#### RECORD LIST ####

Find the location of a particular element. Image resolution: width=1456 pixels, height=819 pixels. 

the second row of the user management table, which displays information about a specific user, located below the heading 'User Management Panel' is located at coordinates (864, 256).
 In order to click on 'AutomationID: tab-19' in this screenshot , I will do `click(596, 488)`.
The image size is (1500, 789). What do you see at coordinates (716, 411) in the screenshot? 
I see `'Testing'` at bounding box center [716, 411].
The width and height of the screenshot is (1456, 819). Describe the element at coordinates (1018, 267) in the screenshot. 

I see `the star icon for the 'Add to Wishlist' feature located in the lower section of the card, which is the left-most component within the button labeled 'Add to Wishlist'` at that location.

####

*OBJECTIVE*
Present the lines above as a numbered list, from the line that contains "In order to" through the final line, with blank lines omitted.

*SOLUTION FOR THIS TASK*
1.  In order to click on 'AutomationID: tab-19' in this screenshot , I will do `click(596, 488)`.
2. The image size is (1500, 789). What do you see at coordinates (716, 411) in the screenshot? 
3. I see `'Testing'` at bounding box center [716, 411].
4. The width and height of the screenshot is (1456, 819). Describe the element at coordinates (1018, 267) in the screenshot. 
5. I see `the star icon for the 'Add to Wishlist' feature located in the lower section of the card, which is the left-most component within the button labeled 'Add to Wishlist'` at that location.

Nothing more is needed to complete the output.